“Biden Unplugged.” Doesn’t get any better. Or any worse, if you’re “Sleepy Joe” or a member of the campaign team tasked with electing him President of the United States in 37 days.
Given that he’s had some classic Biden moments when he’s tried to stick to his trusty teleprompter, Joe Biden riffing — sans teleprompter — is a nightmare for Democrats — and comedy gold to Republicans.
Such was the case with this beauty at a recent campaign event in Tampa — not a teleprompter to be seen — when he made yet another excuse tried to explain why he remained in isolation in his home, month after month, during the COVID pandemic and beyond.
“The American public, the blinders have been taken off.

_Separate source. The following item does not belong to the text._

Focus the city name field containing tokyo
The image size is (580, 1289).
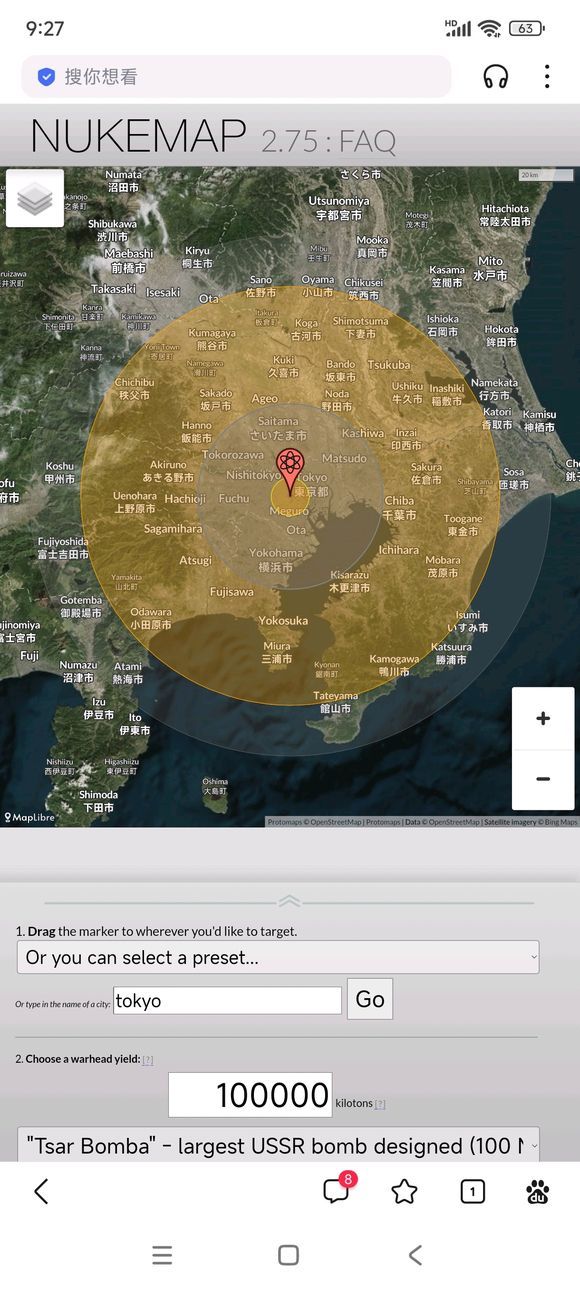pos(227,1000)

They’ve all of a sudden seen a hell of a lot clearer. Geez, the reason I was able to stay sequestered in my home is because… some black woman was able to stack the grocery shelf.”
Um, huh?
“Infidel Angela” tweeted a hilarious clip with music from “Jaws” added to Biden’s comment — and a surprise ending to make it even funnier.

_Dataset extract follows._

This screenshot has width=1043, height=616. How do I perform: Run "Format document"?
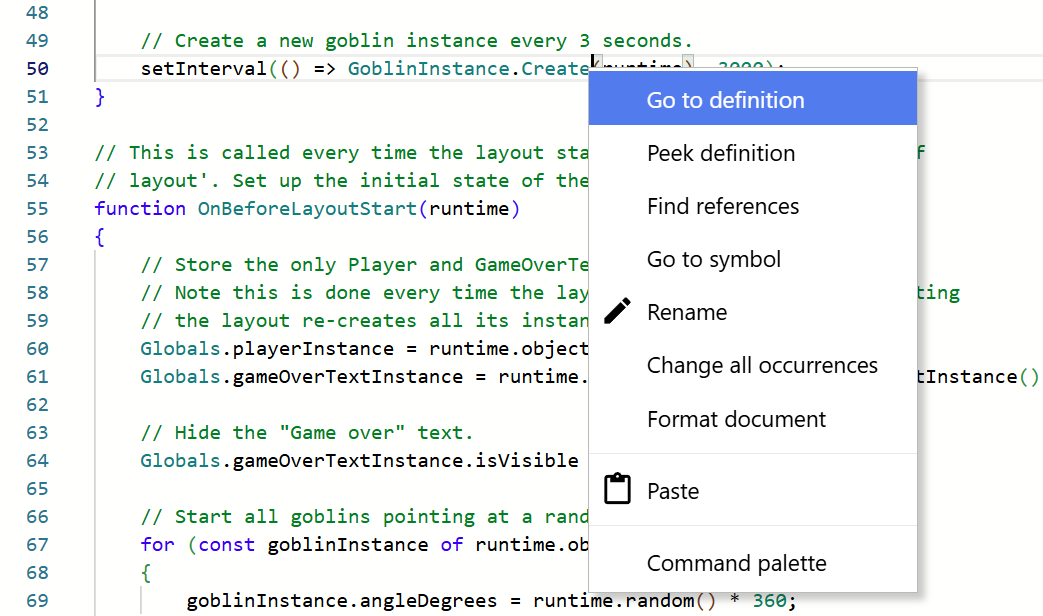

Omg this is GOLD!!! “OH HELL NO” 😂🤣😂 pic.twitter.com/xnTNIQ4Z6f
— Infidel Angela🇺🇸 (@InfidelAngela) September 26, 2020
She later suspected Twitter was removing retweets of her tweet — no way Twitter would do that, right? — of Biden’s bizarre comment, suggesting “they don’t want it to get out.”
Twitter keeps removing RT’s I just watched 100 disappear before my eyes. They don’t want this getting out. 😡
— Infidel Angela🇺🇸 (@InfidelAngela) September 27, 2020
Look at the time stamps pic.twitter.com/oRmPjtwoXq
— Infidel Angela🇺🇸 (@InfidelAngela) September 27, 2020
Whether or not Twitter has removed retweets of Infidel Angela’s tweet, there are more than enough available examples of Biden’s controversial comments about Black people to satisfy even the most discriminating of Biden gaffe aficionados.

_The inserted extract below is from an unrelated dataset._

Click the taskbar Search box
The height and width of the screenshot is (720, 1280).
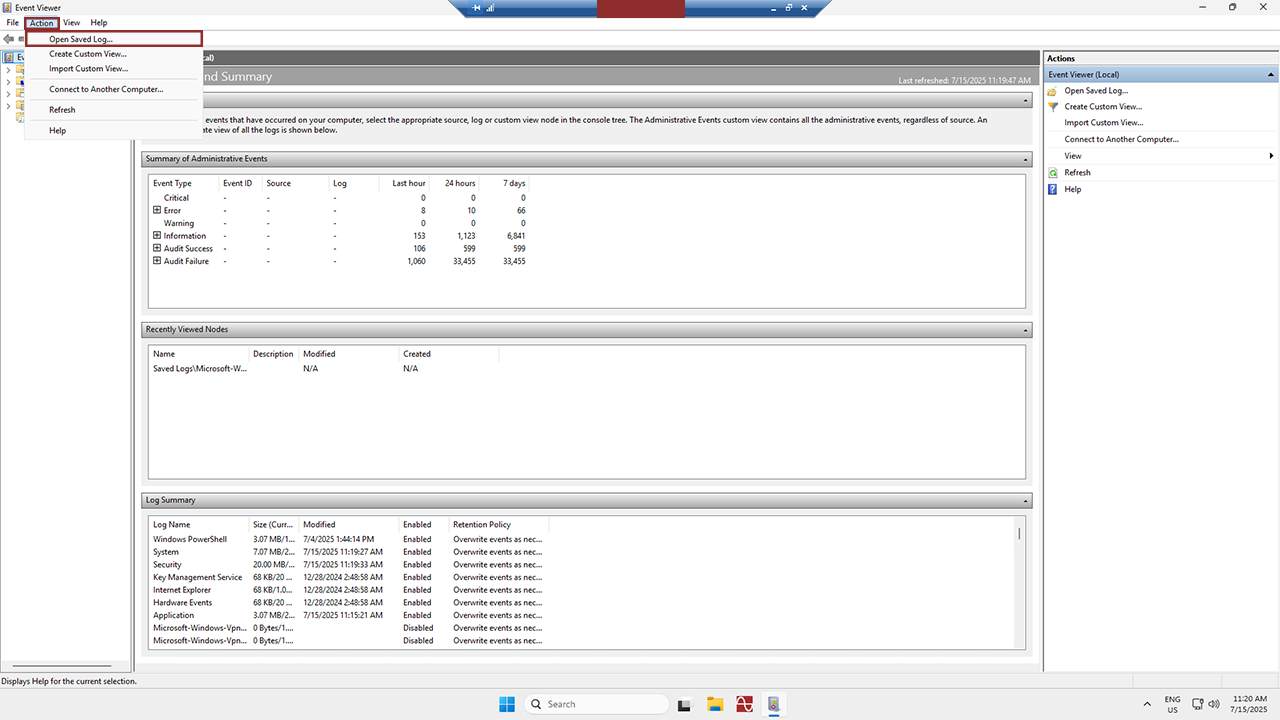coord(595,704)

Biden’s best effort of the campaign came during an interview with Charlamagne tha God, when he appeared flabbergasted by the notion that a Black person might vote for Donald Trump instead of him.
“I tell you if you have a problem figuring out whether you’re for me or Trump, then you ain’t black.”
This is disgusting.
Joe Biden: “If you have a problem figuring out whether you’re for me or Trump, then you ain’t Black.” pic.twitter.com/UvYZTjcPqZ
— Trump War Room – Text TRUMP to 88022 (@TrumpWarRoom) May 22, 2020
Again, gold. But there’s more, of course. There’s always more.
In a Saturday RedState piece titled Biden Talks About Imaginary People, Says He’s Been in the Senate 180 Years and Has to Be Helped by MSNBC Host, my colleague Nick Arama reported on an MSNBC interview with Biden, in which he lost his place and had to be helped by host Stephanie Ruhle, talked about random people without explaining who they were, and appeared to attempt to joke about being in the Senate for 180 years. Let’s just say his “comedic timing” was off.
Did I mention that during the “unusual” MSNBC interview, Biden also compared Donald Trump to Joseph Goebbels, Adolf Hitler’s Reich Minister of Propaganda of Nazi Germany?
UNHINGED: Joe Biden compares President Trump to Joseph Goebbelshttps://t.co/Q5gTvqyroU pic.twitter.com/BmH7Pi7CuT
— RNC Research (@RNCResearch) September 26, 2020
Ruhle was horrified by the vile comparison, of course, angrily admonishing Biden with [Cue the crickets].
Incidentally, the first presidential debate is little more than 48 hours away, as I write. The time has come, America. For popcorn.